I agree that averaging down is not a good strategy - I did mention in a later post that averaging down wasn't my goal. My main goal is to channel trade a parcel for a 4-5% gain.



> So you spend $160 per month on brokerage to 'save' $85. You don't see a problem here do you??




Putting like that, it looks like a problem, the reality is that each sell trade covers round trip brokerage with a small profit. Also OZL is only 8% of my portfolio - and I don't channel trade the others and have definite stop losses.

In most months I don't need to trade OZL to cover the 8 trades needed for free access - but losing $85 when I don't need to is something I aim at.


"Uncle Point" - that is where my inexperience would be tested.


----------



## Julia (22 February 2010)

Roland, you must have a lot of time on your hands, to apply so much energy for such a small profit.

Or else you have developed an unhealthy obsession/attraction to OZL.

Plenty of other much more profitable ways to spend your time imo.

I'd say that if you really had confidence in what you've been doing, you wouldn't have been putting it up for scrutiny.


----------



## roland (22 February 2010)

Julia said:


> Roland, you must have a lot of time on your hands, to apply so much energy for such a small profit.
> 
> Or else you have developed an unhealthy obsession/attraction to OZL.
> 
> ...






The small profit with OZL is not the intention. I want a big profit, but I feel comfortable chipping away at it.

I do have an unhealthy obsession with OZL - it's stupid, but they owe me some dollars!!!!



> I'd say that if you really had confidence in what you've been doing, you wouldn't have been putting it up for scrutiny.




aha, it's up for scrutiny because in essence I know it's wrong, but I need to learn to know why.

It's up for scrutiny because I know a lot of others do the same thing and I feel it's a good thing to discuss as to why it's the wrong thing to do.

The profit margin is (temporarily) so low because I am using the profits to sell higher cost parcels. My original average was $1.92, now it's $1.19 - so I am getting there.

Thank you for your comments


----------



## Trembling Hand (22 February 2010)

roland said:


> Putting like that, it looks like a problem, the reality is that each sell trade covers round trip brokerage with a small profit. Also OZL is only 8% of my portfolio - and I don't channel trade the others and have definite stop losses.

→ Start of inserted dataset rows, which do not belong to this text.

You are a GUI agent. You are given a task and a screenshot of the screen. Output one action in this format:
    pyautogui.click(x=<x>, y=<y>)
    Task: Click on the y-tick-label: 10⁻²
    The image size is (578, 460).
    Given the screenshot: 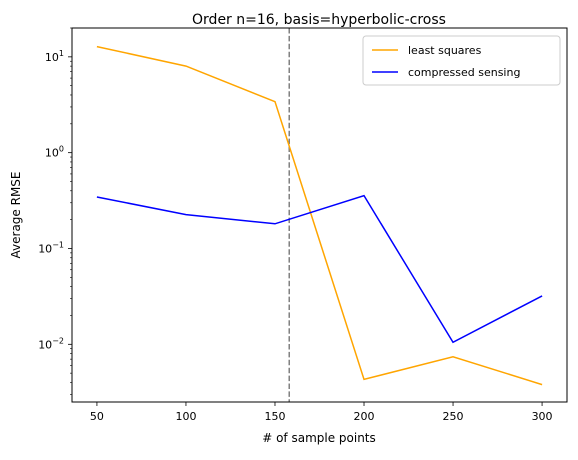 What is the action you would take?
    pyautogui.click(x=51, y=344)
    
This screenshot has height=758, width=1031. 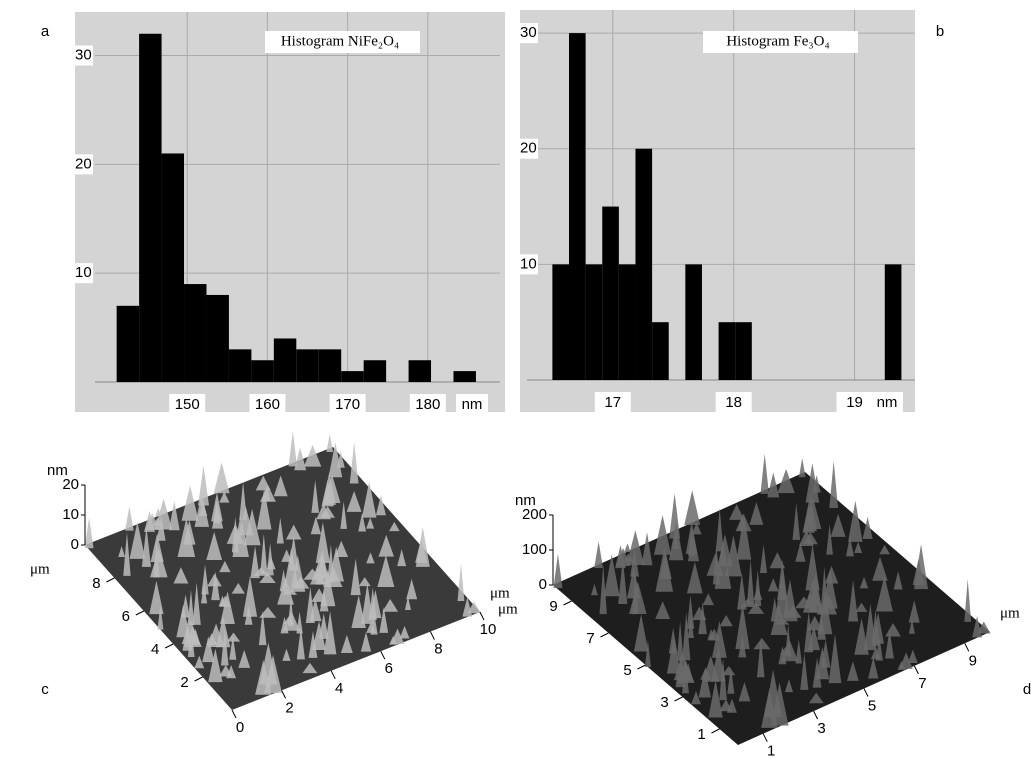 What do you see at coordinates (46, 32) in the screenshot?
I see `panel-label: a` at bounding box center [46, 32].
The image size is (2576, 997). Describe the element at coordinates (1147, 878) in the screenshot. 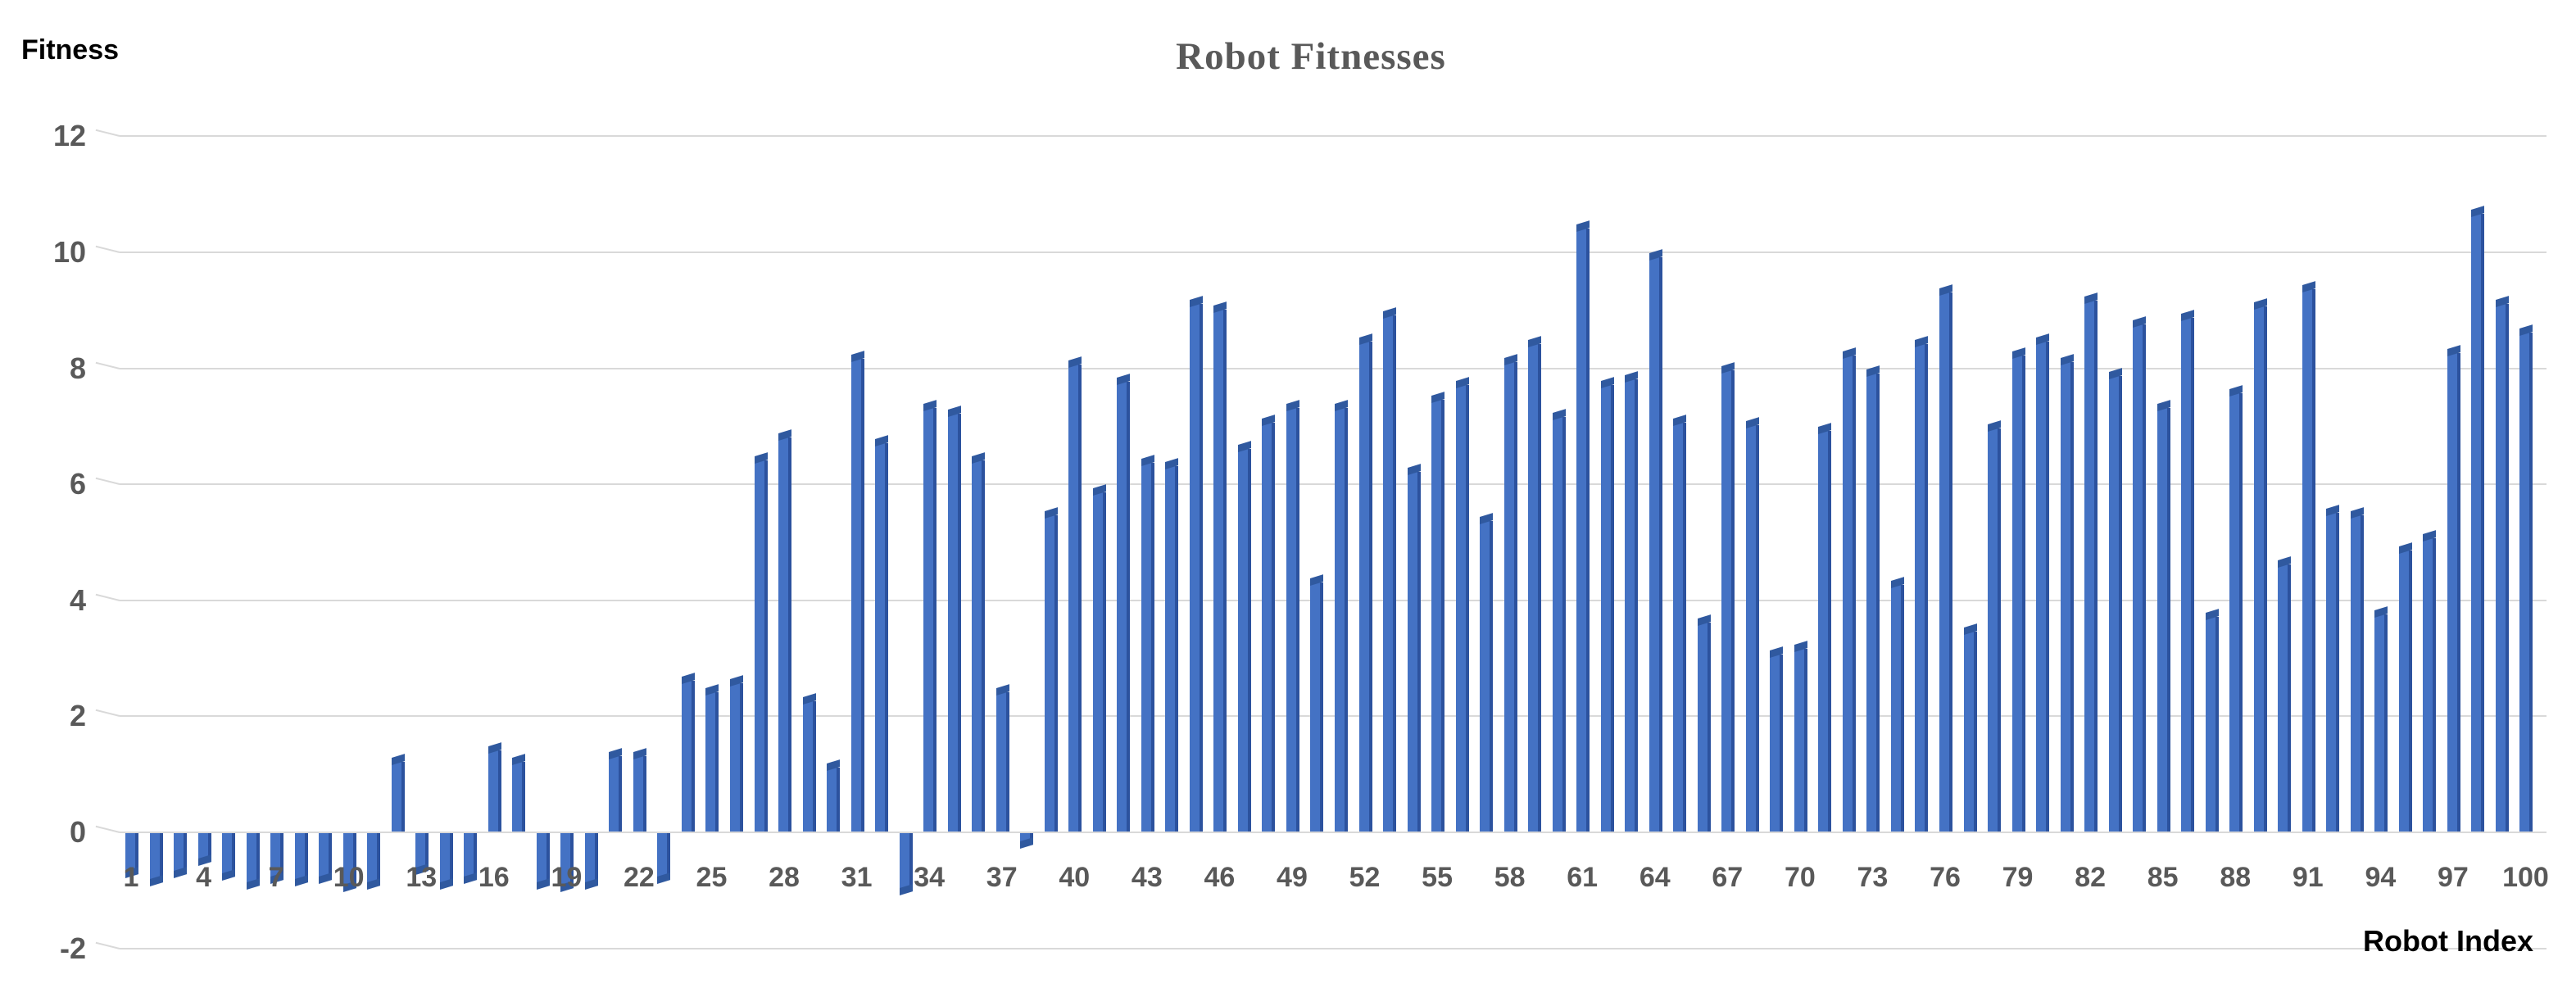

I see `x-tick-label-43: 43` at that location.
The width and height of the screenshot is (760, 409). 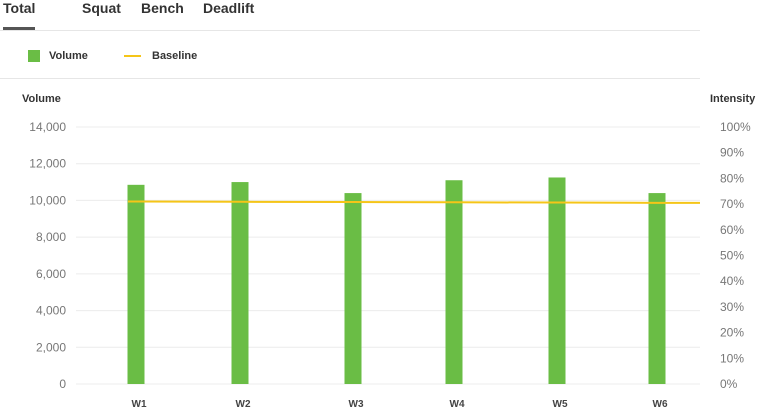 I want to click on y-tick-label-left: 4,000, so click(x=51, y=311).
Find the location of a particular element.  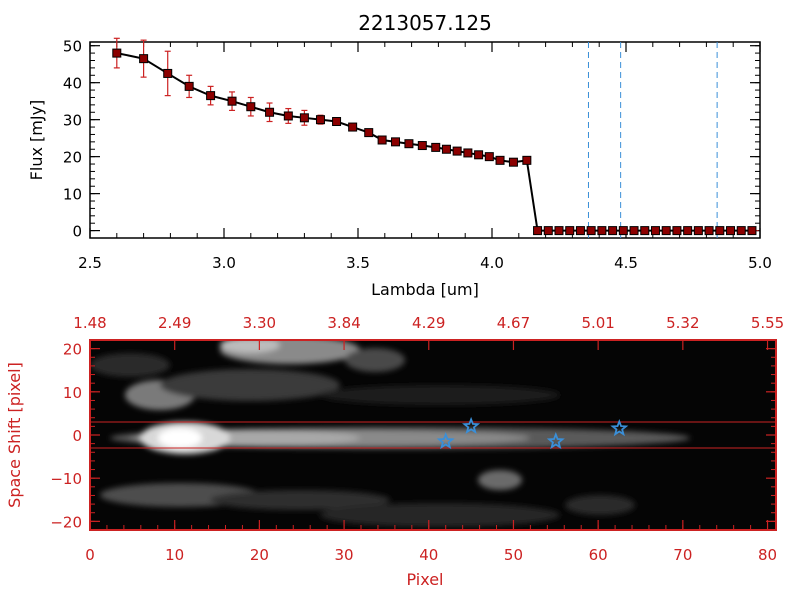

y-tick-label: 10 is located at coordinates (72, 393).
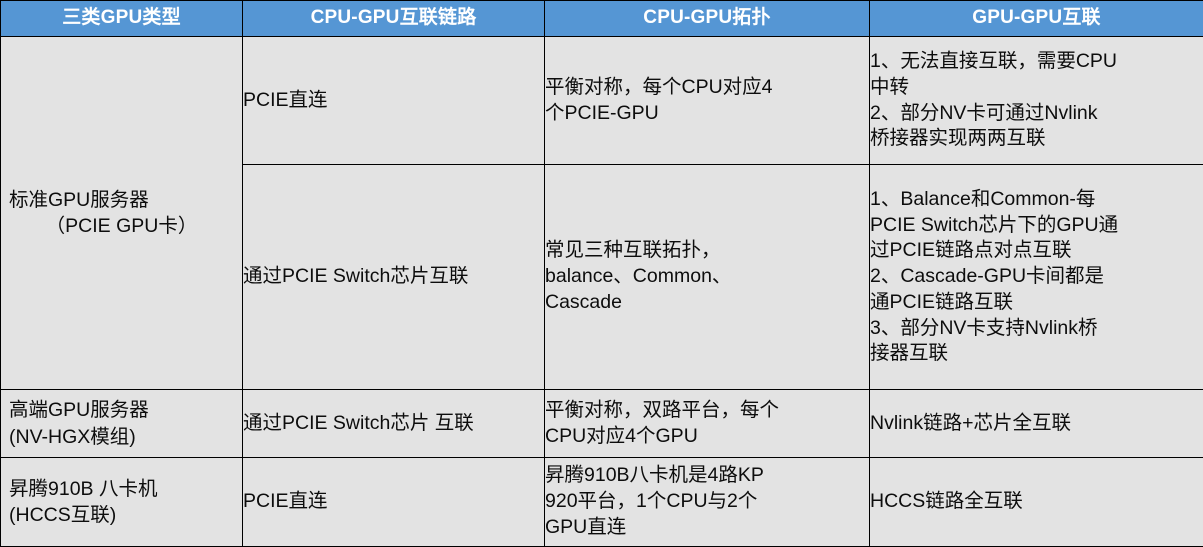 Image resolution: width=1203 pixels, height=547 pixels. I want to click on topology-line: 常见三种互联拓扑，, so click(633, 250).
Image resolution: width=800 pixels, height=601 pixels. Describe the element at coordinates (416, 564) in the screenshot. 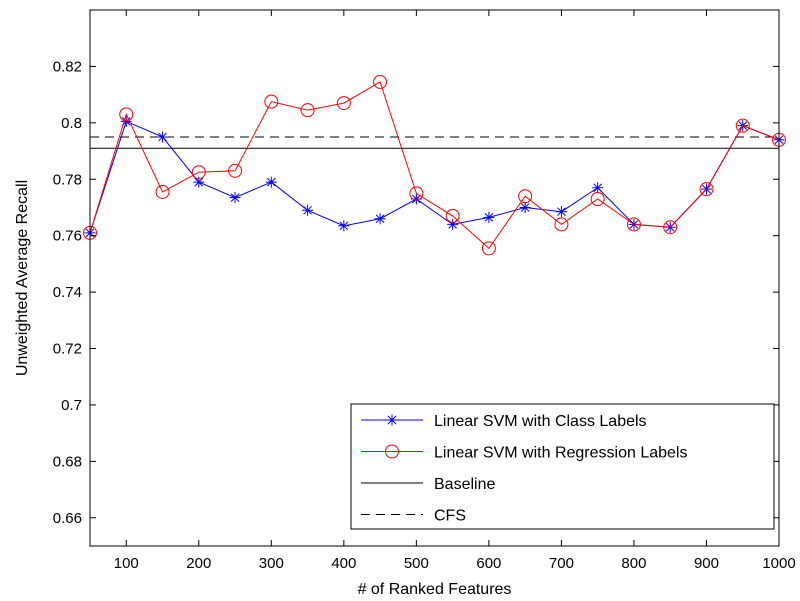

I see `x-tick-label: 500` at that location.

A trade should be taken with consideration to Risk to Reward FULL STOP

What you are doing is exposing yourself to risk just to 'save' $85 bucks. When you start doing stuff like that you stop looking out for dangers and just look for the reasons to take the trade. Like may I suggest changing of conditions, ah la breaking of the channel. 

This of course goes to the question of your post. "Does this sound in any way like a valid trading system?" It has up to now but what about when it breaks, will you be ready when it breaks? It will happen sooner or later. How much is that change from past conditions going to cost you?


----------



## xddc (23 February 2010)

so you've turned a ~$4k position into a ~$30k one just to average down?
ok so ur turning some gains each time you avg down, but the unrealised p/l and time spent doesnt bother u?

and while you had ur mind set on that strategy, why the break in oct 08 and mar-jun 09? that kinda cost u.


----------



## roland (13 August 2010)

Update

Since 19th Feb 2010, realised profit has increased from $1,680.34 to $2,130.05

Unrealised loss has reduced from -$3,269.34 to -$340.89

so a position improvement of $3,378.16

Holding exposure has reduced from a risk of $29,186.34 to $8,359.89


----------



## tech/a (14 August 2010)

In my view you need to seriously look at the way you evaluate situations.
You have made OZL your nemesis. Yet its inert it doesnt know of your existance!

Moving away from it to other opportunity shows you have won not been defeated!

Years ago a friend of mine watched as a few of us were taking advantage of the property boom.
He was in the middle of divorce preceedings that were dragging on for years.
He was scared to death that any profit he made would be included in his wifes settlement.
So while in the position to take advantage of extremely rare opportunity he chose to ignore it.

In the end he settled at around $160K while 5 or 6x that over the 5 yr period went begging.

While you have chipped away at your open loss with OZL one trade could have wiped that out in a few weeks.

Ever heard the saying
None are as blind as those who cannot see?

The battle is with YOU 

Time to throw off the shackles dont you think?


----------



## Dracuu (15 August 2010)

With no back-up plan your risk is 100% and so far you have made very little money over many trades over a long period of time so your reward is minimal. On top of that you are paying $100 round trip on a 10k lot and you seem to be only buying when the majority are selling and selling when the majority are buying.
This is the exact opposite to how I trade so I cannot say I like it.


----------